Tuesday, June 16, 2015

Nothing Like a Fish without a Bicycle

My retrospective on Elisabeth Elliot at The Gospel Coalition blog.

Elisabeth Elliot has died. I didn’t know her, but this feels personal. Her books were influential to me as a young single woman in the early 1990s, particularly Passion and Purity and Let Me Be a Woman. At a time in my life when I had become weary of worldly pursuits, aside from the example and words of my own mom, Elliot’s words most shaped for me a vision of what biblical womanhood could look like.

Vigorous, Gentle Womanhood 

I met her once as a single working girl about 20 years ago at a mission home where she was visiting and giving a talk. She was older even then, sitting in a chair, neatly dressed, hair carefully in place, wrinkly and rather still, with bright, intelligent eyes that betrayed an active sense of humor. 
 
The way she lived her life and spoke about her adventures and marriages displayed a type of womanhood that caught my imagination. She seemed to own a womanhood that was both vigorous—physically and intellectually—and gentle. 
 
The lives of female missionaries are a sort of bas relief against Western wranglings over things like gender quotas and free contraception.
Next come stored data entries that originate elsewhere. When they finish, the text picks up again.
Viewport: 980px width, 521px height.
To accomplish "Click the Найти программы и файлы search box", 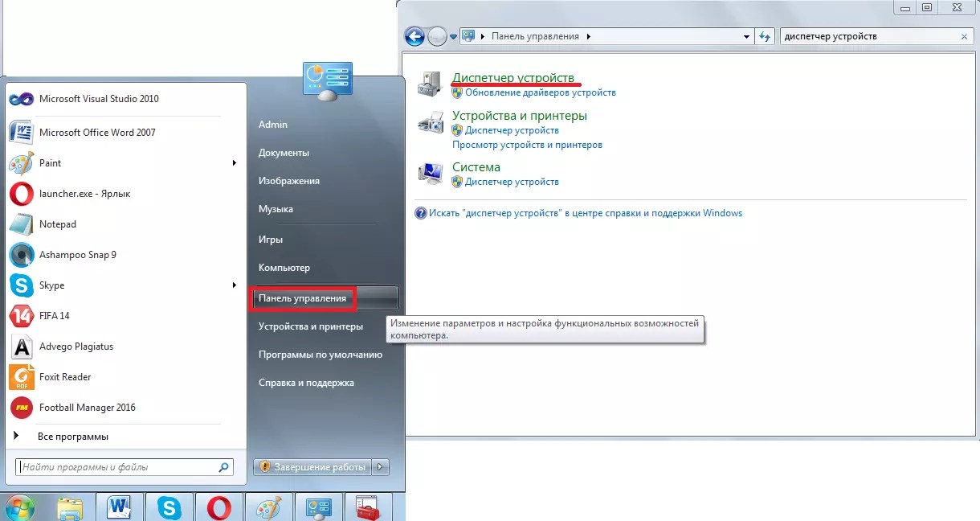I will click(x=117, y=467).
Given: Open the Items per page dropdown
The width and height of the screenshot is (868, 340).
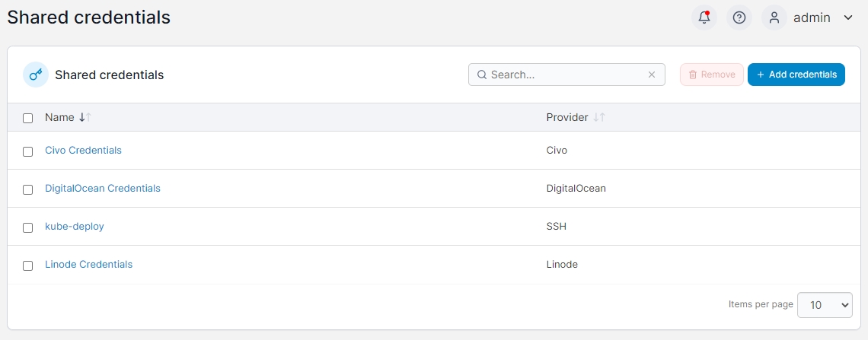Looking at the screenshot, I should (x=825, y=304).
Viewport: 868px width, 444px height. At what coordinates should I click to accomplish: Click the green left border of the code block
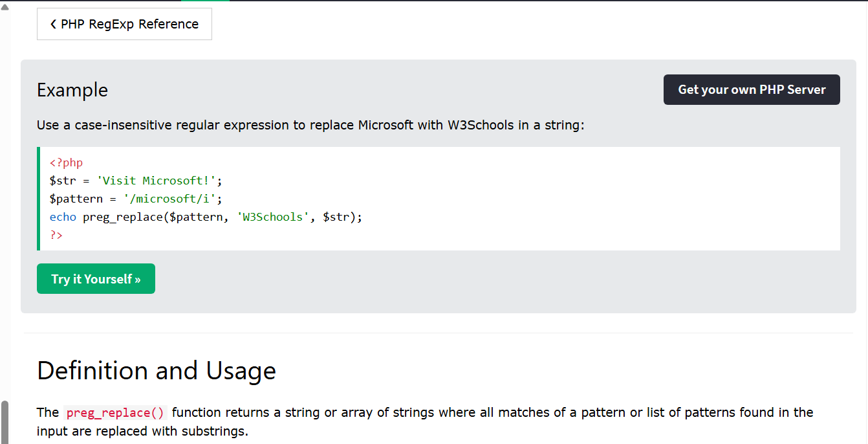pyautogui.click(x=38, y=199)
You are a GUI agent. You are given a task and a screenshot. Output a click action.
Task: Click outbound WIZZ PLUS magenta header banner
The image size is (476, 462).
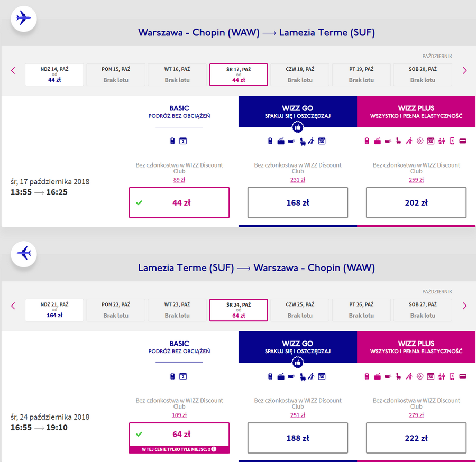(x=416, y=112)
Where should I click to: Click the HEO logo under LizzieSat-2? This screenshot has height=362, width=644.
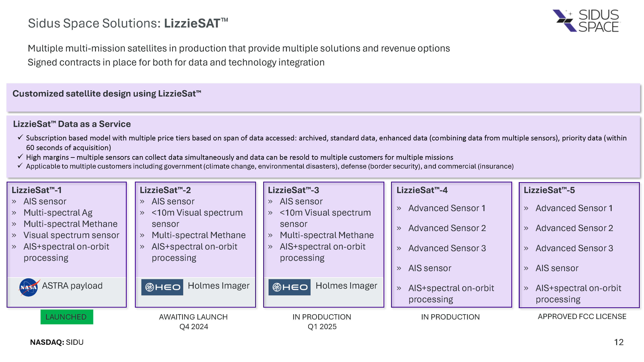tap(162, 287)
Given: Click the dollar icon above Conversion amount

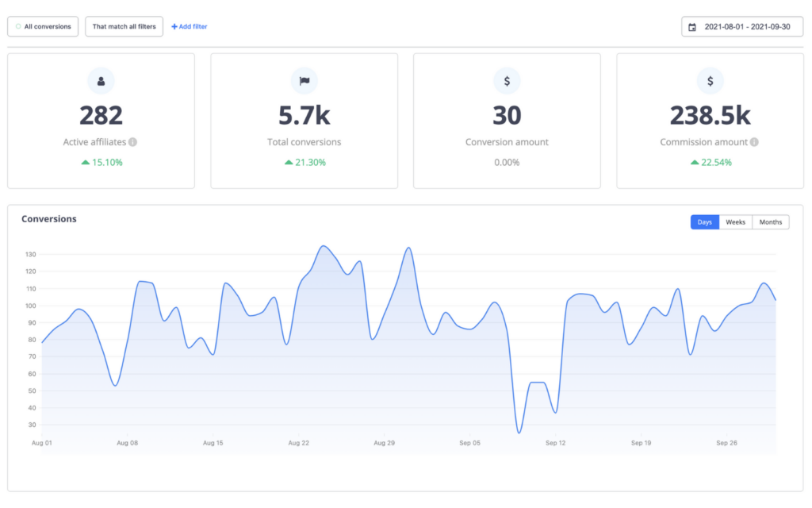Looking at the screenshot, I should pos(507,80).
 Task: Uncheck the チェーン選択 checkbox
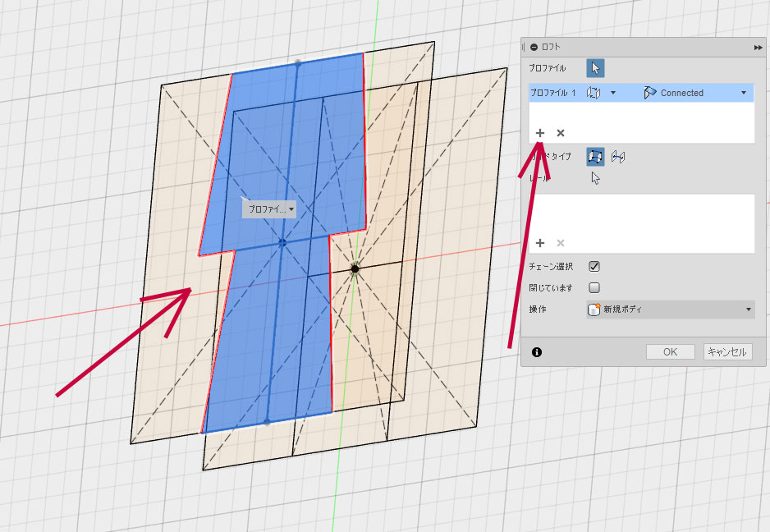point(595,266)
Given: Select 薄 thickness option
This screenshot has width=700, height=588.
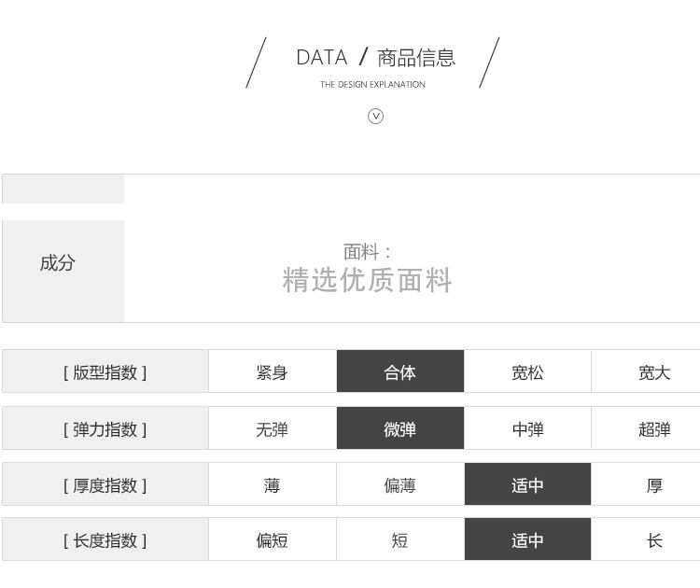Looking at the screenshot, I should 272,485.
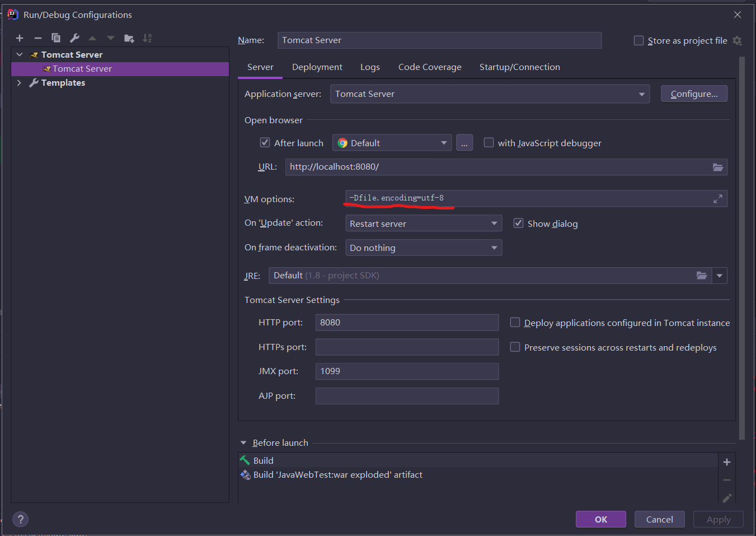
Task: Click the HTTP port input field
Action: coord(407,323)
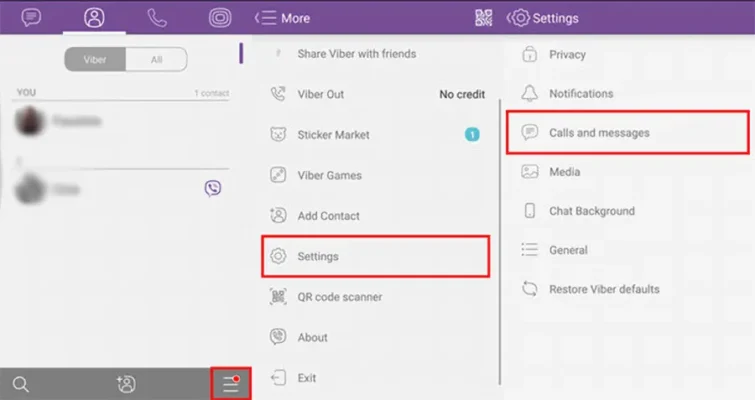Click the add contact icon in bottom bar
The image size is (755, 400).
click(126, 384)
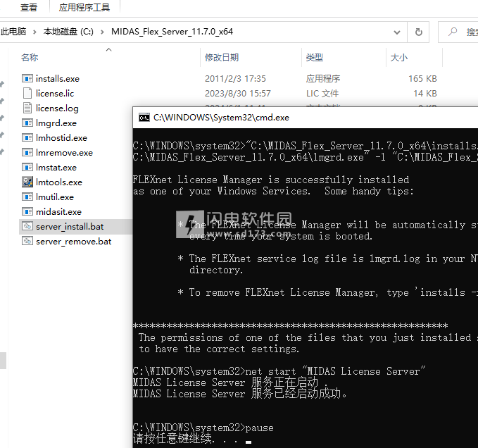The width and height of the screenshot is (478, 448).
Task: Open the address bar history dropdown
Action: 399,32
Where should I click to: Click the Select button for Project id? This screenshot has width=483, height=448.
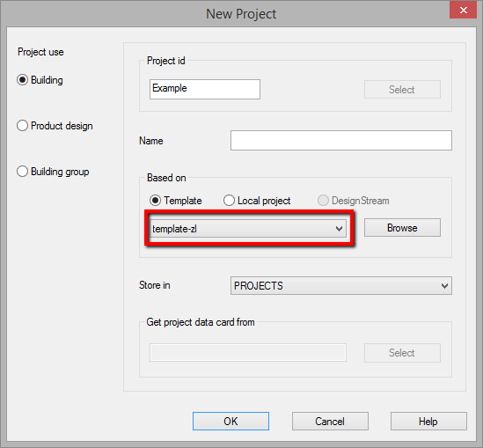pos(402,90)

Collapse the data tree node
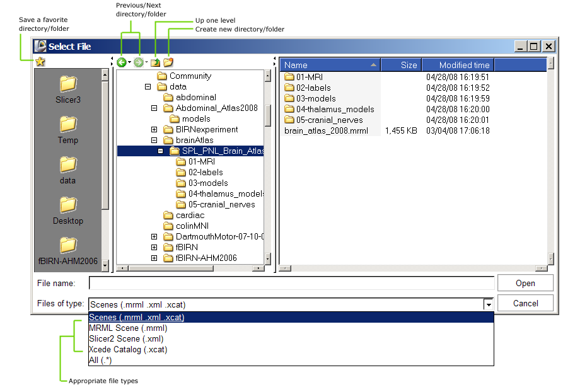click(x=148, y=87)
Elliot seemed to have a seasoned, sensible knowledge that came from rugged, basic pursuits—a sharp intellect and a sense of context and keen perspective born out of her edgy life experience as a missionary to unreached tribes. (The unentitled at work seeking the unreached.)

A Third Way Woman

Both the anti-feminist and the anti-delicate flower, she taught what I came to think of as a “third way” of womanhood that seemed like Ruth and that Proverbs 31 woman with her strong arms, shrewdness, and nurturing ways. 
 
I recall her description of life in the jungle. Most of the day was consumed with merely trying to live rather than translating Scripture. I recall her description of the focus, effort, and energy required to make sure water was found, hauled, kept, and boiled each day while keeping a toddler from falling into the fire or water. I also recall her frank humility about her failings and missteps. I learned from her books the profound value of the ministry of the mundane, and the efficiency of biblically training indigenous peoples where possible.
 
In her writing she was direct but not harsh, open but not coarse. In her vigorous femininity, and in her teamwork with and delight in the masculinity of her husbands, she seemed more like some sort of American pioneer woman and nothing like a fish without a bicycle. More like Phoebe or Dorcas and nothing like a Diva. 

A Nurtured Faith for the Next Generation

Elliot nurtured her faith with a disciplined mind fixed on selfless service to the world. She approached her marriages with a mind fixed on pursuing engaging, active partnership, and, yes, submission to a husband. And in her books she reached out to countless people with a simple, clear, direct style of writing.
 
I am thankful for her example, and as a 44-year-old mother of three, I want to commend her writings to the next generation of “third way women.”